DNA electrophoresis chip with an integrated valve (at the left side of the outlet). For all figures, voltage was 110 V AC. a Start time (t = 0), microvalve open, b after 18 min, valve open, DNA band travelled 6.5 mm, c after 24 min, microvalve kept closed for 6 min, d after 30 min, valve was open for 6 min, DNA travelled 2.4 mm

7 Plug-and-play peristaltic micropump

Making use of the microvalve design, a peristaltic pumping scheme was achieved by consecutive integration and operation of three interconnected liquid chambers integrated on a substrate. The working principle of the micropump was based on the deflection of three TPU diaphragms actuated by three air entries on top of the diaphragms to generate a peristaltic-like effect for liquid pumping. The fabrication process was similar to microvalve fabrication as mentioned earlier.

In order to investigate the frequency response time of the micropump, the effect of two actuation frequencies of 3.3 and 5 Hz on pumping flow rate was investigated. An in-house-developed air pump with adjustable actuation frequency was used to actuate the diaphragms. Pumping flow rate decreased from 89 ± 6 to 65 ± 5 µl/min as the actuation frequency dropped from 5 to 3.3 Hz using 20 kPa air pressure for actuation. This decline in the flow rate can be associated with the longer residence time of the flow in the pumping chambers at lower frequency of actuation.

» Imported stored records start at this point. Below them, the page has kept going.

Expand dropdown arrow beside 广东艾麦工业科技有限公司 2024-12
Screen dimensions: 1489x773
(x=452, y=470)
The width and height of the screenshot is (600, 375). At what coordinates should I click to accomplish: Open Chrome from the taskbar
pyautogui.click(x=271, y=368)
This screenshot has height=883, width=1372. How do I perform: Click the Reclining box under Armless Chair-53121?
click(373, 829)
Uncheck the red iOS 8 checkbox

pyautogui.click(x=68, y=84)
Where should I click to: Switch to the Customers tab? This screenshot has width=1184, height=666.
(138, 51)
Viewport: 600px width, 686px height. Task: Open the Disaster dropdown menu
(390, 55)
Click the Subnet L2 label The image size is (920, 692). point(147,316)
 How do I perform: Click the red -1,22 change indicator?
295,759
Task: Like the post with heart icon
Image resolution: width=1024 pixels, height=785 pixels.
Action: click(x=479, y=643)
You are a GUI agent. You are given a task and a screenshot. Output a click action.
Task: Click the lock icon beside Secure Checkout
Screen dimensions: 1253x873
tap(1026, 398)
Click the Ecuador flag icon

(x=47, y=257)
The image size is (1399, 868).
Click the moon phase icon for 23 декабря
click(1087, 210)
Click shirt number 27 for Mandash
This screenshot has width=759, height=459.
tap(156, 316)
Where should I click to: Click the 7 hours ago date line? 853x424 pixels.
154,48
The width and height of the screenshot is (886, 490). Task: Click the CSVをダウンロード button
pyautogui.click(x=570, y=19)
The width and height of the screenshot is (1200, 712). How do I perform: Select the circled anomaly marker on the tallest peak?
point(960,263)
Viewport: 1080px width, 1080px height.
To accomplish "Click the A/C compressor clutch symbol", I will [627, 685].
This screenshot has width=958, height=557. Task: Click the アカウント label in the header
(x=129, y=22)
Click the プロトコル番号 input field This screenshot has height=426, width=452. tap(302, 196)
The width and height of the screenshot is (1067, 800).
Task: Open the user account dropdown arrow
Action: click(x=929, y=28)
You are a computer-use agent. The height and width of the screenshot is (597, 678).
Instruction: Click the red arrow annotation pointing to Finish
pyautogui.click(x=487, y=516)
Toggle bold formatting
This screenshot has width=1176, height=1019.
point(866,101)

Also, the impact of downstream pressure at the discharge port on the overall pumping rate was investigated. The test setup had one liquid column at the suction port and one liquid column at the discharge port. By changing the difference between the heights of the two liquid columns, the pressure at the discharge port was controlled. In order to measure the flow rate, the liquid pumped to the discharge column was collected by a 1-ml syringe from the highest point of the discharge column in a given time. As the downstream pressure at the discharge port was increased from 12 to 42 mm, pumping flow rate was decreased from 82 to 55 µl/min, Fig. 7d.

Fig. 7
figure 7

a Schematic of cross-sectional view of the micropump comprised of three interconnected liquid chambers integrated on a single substrate. b The bottom view of a fabricated micropump integrated on a test chip using Kapton tape. c Pumping flow rate versus pressure difference between suction and discharge ports of the micropump, frequency of diaphragm actuation was 5 Hz with an actuation air pressure of 20 kPa

8 Conclusions

This paper reported the fabrication and characterization of an air-actuated normally open microvalve and a micropump made of thermoplastics. Microvalves could withstand liquid pressures of up to 600 kPa with no burst failure. Also, leakage-free operation at liquid pressures lower than the air pressure was realized. Characterization results proved that the microvalve can be used for controlling both liquid flows and electrical fields. No particular surface treatment was used for bonding process. The plug-and-play microvalves and micropumps can be easily sterilized and autoclaved for cell-based microfluidic devices and microfluidic organ-on-chip platforms. Multiple valves can be integrated into one microfluidic device and provide complex flow manipulation functions. Fabricated microvalves with the embedded chip-to-world connectors are simple to operate. Such design features make them as off-the-shelf functional elements with easy integration onto thermoplastic microfluidic chips. Exploited materials and the proposed fabrication process are appropriate for mass production of microfluidic components and circuitries using thermoforming process, particularly injection molding method. In addition, other thermoplastic materials including COC and PC with respective T g of 80 and 148 °C (Gärtner 2008) can be explored for bonding to TPU film to make the proposed functional elements.